Task set —
**1.** In the story about the oil company negotiation, what did the National Oil Company promise to do about the logistics costs?
**2.** Extend the story about the oil company negotiation past its last sentence.

Excerpt —
____
Imagine you are leading a project and your instinct tells you there is a flaw in the business case; is there something missing in the investment analysis.  What do you do?

Back in the mid 1990’s , I was part of a project negotiating team looking to do a deal between my company and a National Oil Company.  

Involved were representatives of the National Oil Company – local sheikh’s ; their advisors and from my company senior business and project executives.  We were in a grand house in London.  This was the house that senior executives would use for big meetings – they even had a butler and chef in the kitchen.

I was relatively inexperienced and responsible for the project analysis and business case. One of the first things I learnt about investment analysis which is fundamental is the importance of the assumptions that are being made. My analysis included data and assumptions on all the key variables and showed that one of the biggest uncertainties was the logistic cost of moving the finished product.  Would there be a fixed tariff – $/tonne or would further investment $m be required in port facilities for distributing the product. 

I could see that a high freight cost or significant additional capital cost would make the project much less economic.  I pointed this out to my senior company executive and he asked me to present the economic case and draw attention to the key assumptions including the logistics uncertainties.

I remember being in the oak panelled board room sitting at a large oval table, with the smell of fine wood panelling .  Round the able there were the sheiks, their expert advisors and the company executives.  The discussions were intense and it came to the shared economic model that I had prepared.  I felt nervous because I had big news to present – and maybe a deal breaker.

Our chief business executive, a gnarly, grizzly sort of character turned to me and said, ‘Tim, please present the project economics’.  

Everyone went quiet – I outlined the economics – then I highlighted the impact of the uncertainty on the logistics assumptions – the consequence on the project value of a significant $/tonne charge and/or a multi $m investment cost for jetties and loading facilities.  I sensed the interest and tension in the room – I paused and looked at my boss and he said very firmly ‘carry on Tim’  – the stage was truly mine and I was away – the adrenaline flowing.   I was then chairing a discussion of the project value and the key drivers –  there was a lot of heated debate about the facts – AND the logistic costs were accepted as a key variable –  to manage the uncertainty there was an undertaking from the National Oil Company that these would not impact the project economics – they would cover these arrangements.
____
Given material —
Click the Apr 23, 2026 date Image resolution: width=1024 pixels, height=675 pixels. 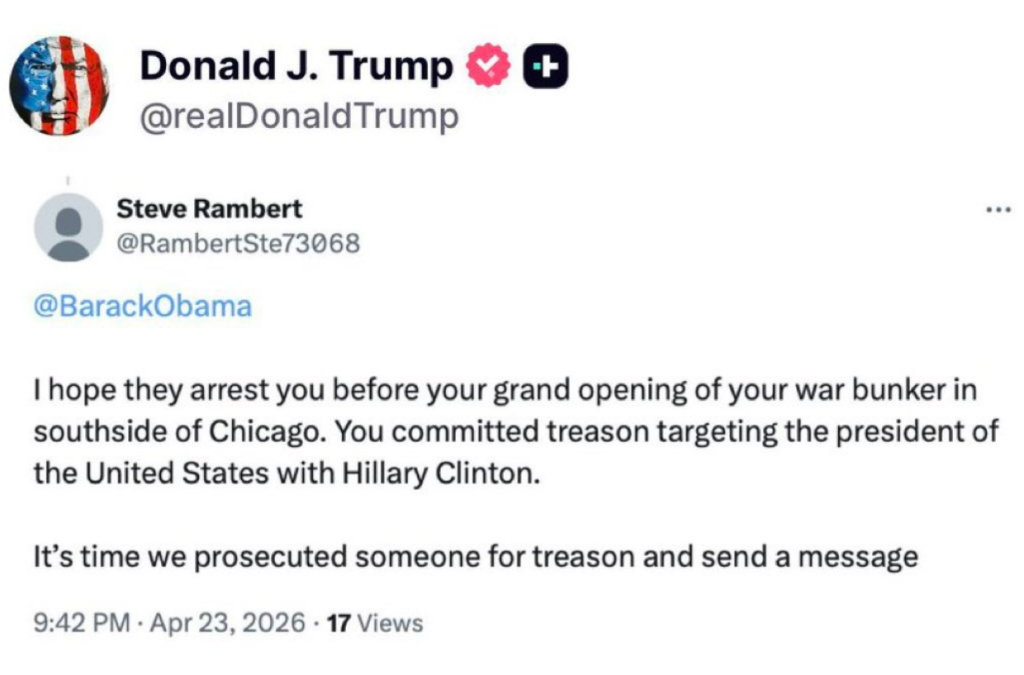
____
Responses to the tasks —
**1.** It promised to cover those arrangements so they would not impact the project economics.

**2.**
 And later that day the deal was done,,,,,

The learning for me was that having a shared understanding and clarity on the project assumptions – the facts – helped drive a good deal.  For me all projects need that clarity up front and the PM would do well to have that understanding as well.  

Having been given the stage by a senior executive my career never looked back – It was an opportunity to lead that I grasped and become a company subject matter expert in the matter of investment analysis – and here I am today to share that expertise with you.

I have discussed the subject of Investment Analysis with many Project Managers and there is a view that the project economics are not normally the responsibility of the Project Manager; but I would argue that it would be helpful for PM’s to understand the drivers of value that underpin a project.

Over the next few weeks of this blog my aim is to give you a greater awareness of the key factors affecting the business case and give you greater confidence in questioning and challenging the decisions that have the biggest impact on the business case both before the project is sanctioned and when the project is in flight.

Posted on: March 03, 2020 11:35 AM | Permalink | Comments (0)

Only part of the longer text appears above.